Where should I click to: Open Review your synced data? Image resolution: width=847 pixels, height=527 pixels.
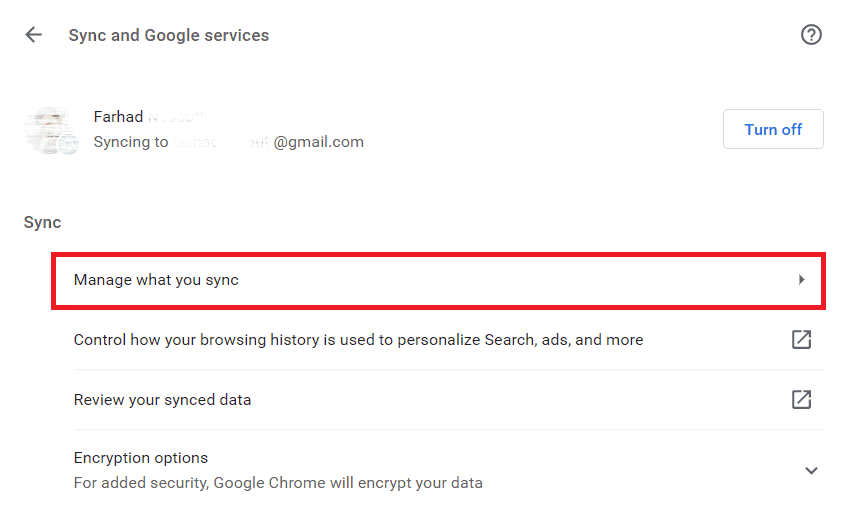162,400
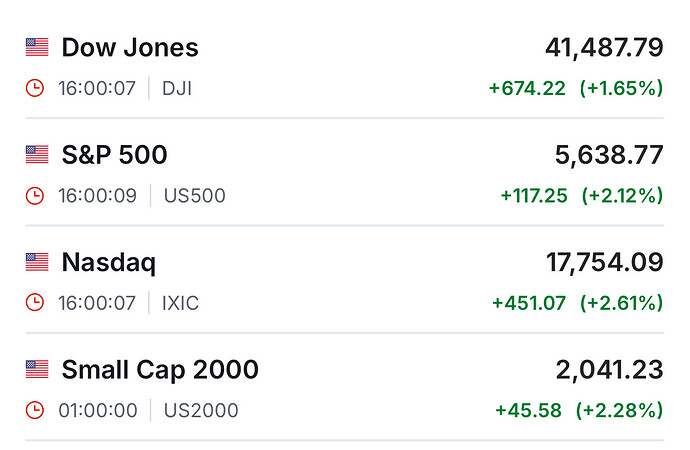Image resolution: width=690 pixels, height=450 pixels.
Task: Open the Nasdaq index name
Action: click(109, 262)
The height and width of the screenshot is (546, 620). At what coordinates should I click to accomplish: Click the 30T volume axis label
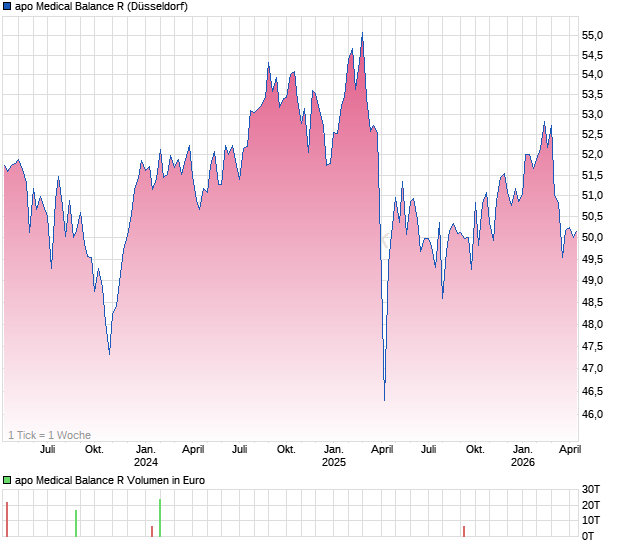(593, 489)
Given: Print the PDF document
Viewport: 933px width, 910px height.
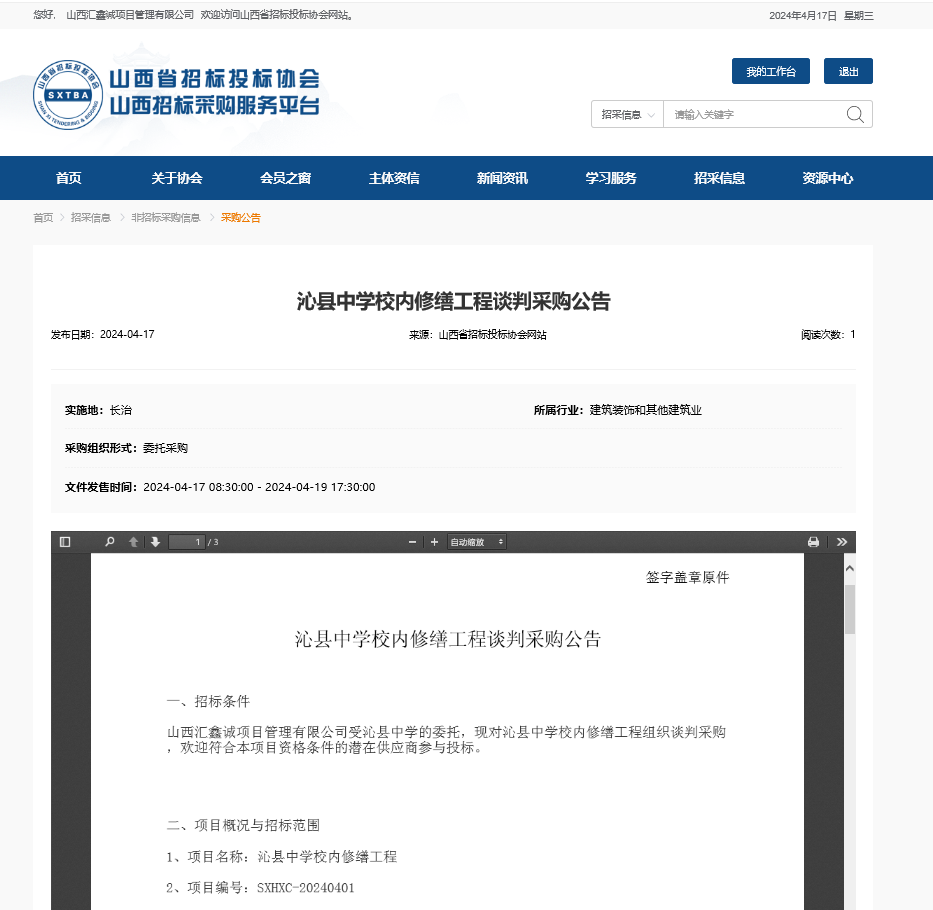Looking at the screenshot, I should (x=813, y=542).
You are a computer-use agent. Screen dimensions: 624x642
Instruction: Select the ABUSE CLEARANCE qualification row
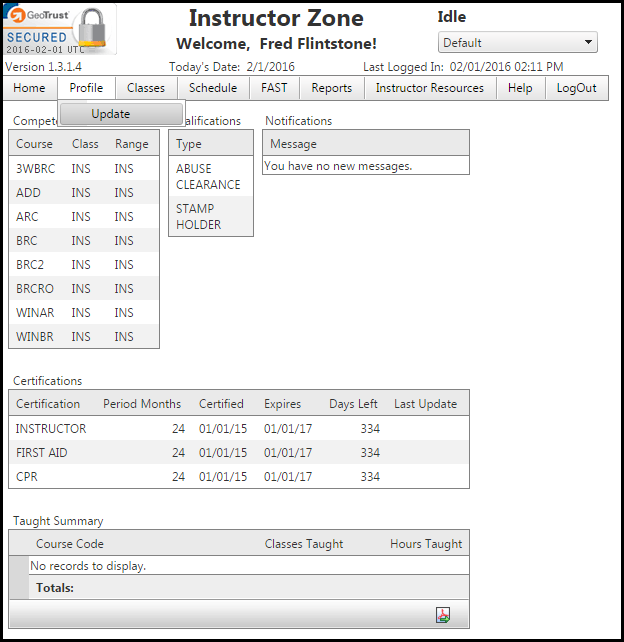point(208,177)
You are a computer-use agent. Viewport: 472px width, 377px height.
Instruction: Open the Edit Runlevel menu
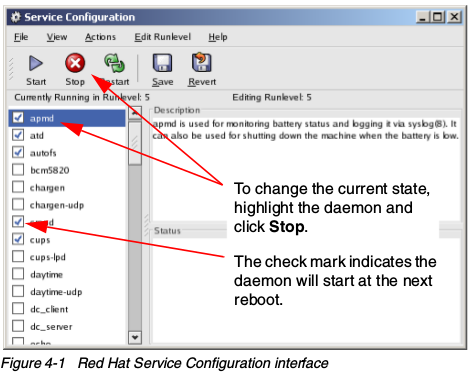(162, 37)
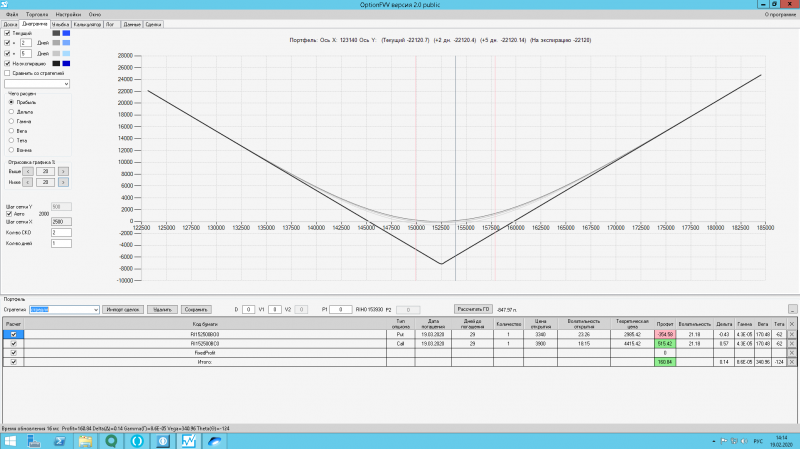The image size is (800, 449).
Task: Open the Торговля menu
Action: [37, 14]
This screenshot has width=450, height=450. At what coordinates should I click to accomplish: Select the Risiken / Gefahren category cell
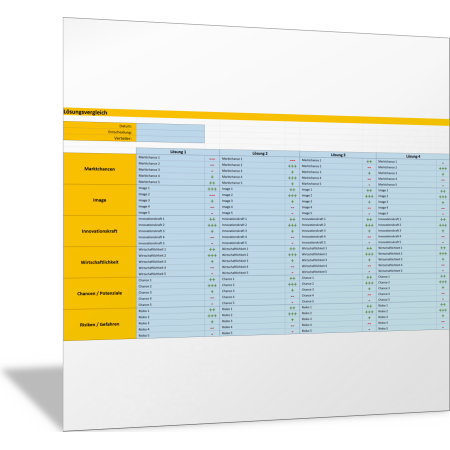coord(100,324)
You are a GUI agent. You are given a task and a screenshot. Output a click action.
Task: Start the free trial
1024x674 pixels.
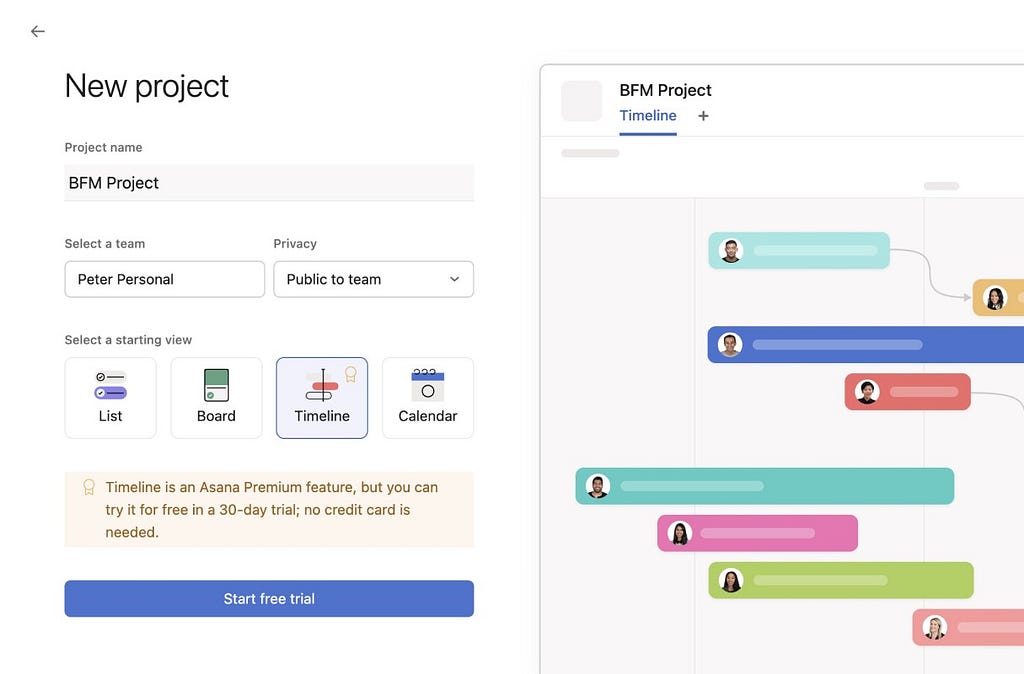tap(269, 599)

....................

Problem to work on – Return the records from the line with "You are a GUI" through the end of the records, copied exactly, with the pictures left out.

Solution –
You are a GUI agent. You are given a task and a screenshot. Output a click action.
Task: Start the free trial
1024x674 pixels.
tap(269, 599)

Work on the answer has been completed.